> [What you have to do] Reproduce each of the following records verbatim, keeping every line unchanged.

> [Records for the task]
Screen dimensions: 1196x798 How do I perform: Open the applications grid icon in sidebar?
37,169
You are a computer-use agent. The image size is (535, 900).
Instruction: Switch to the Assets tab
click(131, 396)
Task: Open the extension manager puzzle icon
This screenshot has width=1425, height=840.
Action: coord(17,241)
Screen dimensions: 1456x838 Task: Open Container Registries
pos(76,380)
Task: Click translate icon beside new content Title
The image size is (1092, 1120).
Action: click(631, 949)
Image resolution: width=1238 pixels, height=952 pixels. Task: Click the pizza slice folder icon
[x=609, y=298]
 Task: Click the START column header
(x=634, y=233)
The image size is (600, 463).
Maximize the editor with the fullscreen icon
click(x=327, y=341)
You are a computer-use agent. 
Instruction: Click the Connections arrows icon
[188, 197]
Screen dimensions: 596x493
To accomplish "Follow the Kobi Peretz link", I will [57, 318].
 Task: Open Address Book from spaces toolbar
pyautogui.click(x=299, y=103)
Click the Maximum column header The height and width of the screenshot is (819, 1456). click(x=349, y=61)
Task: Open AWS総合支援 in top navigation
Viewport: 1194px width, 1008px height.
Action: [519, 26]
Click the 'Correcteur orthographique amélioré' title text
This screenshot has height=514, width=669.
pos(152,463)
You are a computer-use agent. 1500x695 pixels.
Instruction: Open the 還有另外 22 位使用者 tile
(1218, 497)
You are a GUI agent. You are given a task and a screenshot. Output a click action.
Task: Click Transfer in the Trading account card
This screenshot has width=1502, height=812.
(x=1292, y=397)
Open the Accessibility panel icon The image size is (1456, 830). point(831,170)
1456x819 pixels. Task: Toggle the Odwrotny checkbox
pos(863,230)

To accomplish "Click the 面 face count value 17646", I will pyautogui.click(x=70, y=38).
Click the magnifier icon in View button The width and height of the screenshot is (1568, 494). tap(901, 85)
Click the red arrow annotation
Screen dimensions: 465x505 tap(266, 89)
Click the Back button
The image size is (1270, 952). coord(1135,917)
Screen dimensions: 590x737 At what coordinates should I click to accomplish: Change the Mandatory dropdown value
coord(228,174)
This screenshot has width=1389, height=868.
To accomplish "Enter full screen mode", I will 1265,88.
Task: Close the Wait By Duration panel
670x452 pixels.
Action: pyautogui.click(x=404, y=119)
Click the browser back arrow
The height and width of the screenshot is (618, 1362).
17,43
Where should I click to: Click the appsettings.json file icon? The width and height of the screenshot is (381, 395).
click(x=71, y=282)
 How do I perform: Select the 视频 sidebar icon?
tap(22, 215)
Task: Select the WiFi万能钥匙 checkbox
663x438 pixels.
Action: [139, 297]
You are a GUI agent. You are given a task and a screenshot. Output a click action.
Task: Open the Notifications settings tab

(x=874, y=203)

> [Output for this task]
Screen dimensions: 1196x798 How do I perform: Open the applications grid icon in sidebar?
37,169
You are a computer-use agent. The image size is (535, 900).
Instruction: Switch to the Assets tab
click(131, 396)
Task: Open the extension manager puzzle icon
This screenshot has width=1425, height=840.
Action: coord(17,241)
Screen dimensions: 1456x838 Task: Open Container Registries
pos(76,380)
Task: Click translate icon beside new content Title
The image size is (1092, 1120).
Action: click(631, 949)
Image resolution: width=1238 pixels, height=952 pixels. Task: Click the pizza slice folder icon
[x=609, y=298]
 Task: Click the START column header
(x=634, y=233)
The image size is (600, 463).
Maximize the editor with the fullscreen icon
click(x=327, y=341)
You are a computer-use agent. 
Instruction: Click the Connections arrows icon
[188, 197]
Screen dimensions: 596x493
To accomplish "Follow the Kobi Peretz link", I will [57, 318].
 Task: Open Address Book from spaces toolbar
pyautogui.click(x=299, y=103)
Click the Maximum column header The height and width of the screenshot is (819, 1456). click(x=349, y=61)
Task: Open AWS総合支援 in top navigation
Viewport: 1194px width, 1008px height.
Action: [519, 26]
Click the 'Correcteur orthographique amélioré' title text
This screenshot has height=514, width=669.
pos(152,463)
You are a computer-use agent. 1500x695 pixels.
Instruction: Open the 還有另外 22 位使用者 tile
(1218, 497)
You are a GUI agent. You are given a task and a screenshot. Output a click action.
Task: Click Transfer in the Trading account card
This screenshot has width=1502, height=812.
(x=1292, y=397)
Open the Accessibility panel icon The image size is (1456, 830). point(831,170)
1456x819 pixels. Task: Toggle the Odwrotny checkbox
pos(863,230)

To accomplish "Click the 面 face count value 17646", I will pyautogui.click(x=70, y=38).
Click the magnifier icon in View button The width and height of the screenshot is (1568, 494). tap(901, 85)
Click the red arrow annotation
Screen dimensions: 465x505 tap(266, 89)
Click the Back button
The image size is (1270, 952). coord(1135,917)
Screen dimensions: 590x737 At what coordinates should I click to accomplish: Change the Mandatory dropdown value
coord(228,174)
This screenshot has width=1389, height=868.
To accomplish "Enter full screen mode", I will 1265,88.
Task: Close the Wait By Duration panel
670x452 pixels.
Action: pyautogui.click(x=404, y=119)
Click the browser back arrow
The height and width of the screenshot is (618, 1362).
17,43
Where should I click to: Click the appsettings.json file icon? The width and height of the screenshot is (381, 395).
click(x=71, y=282)
 How do I perform: Select the 视频 sidebar icon?
tap(22, 215)
Task: Select the WiFi万能钥匙 checkbox
663x438 pixels.
Action: [139, 297]
You are a GUI agent. You are given a task and a screenshot. Output a click action.
Task: Open the Notifications settings tab

(x=874, y=203)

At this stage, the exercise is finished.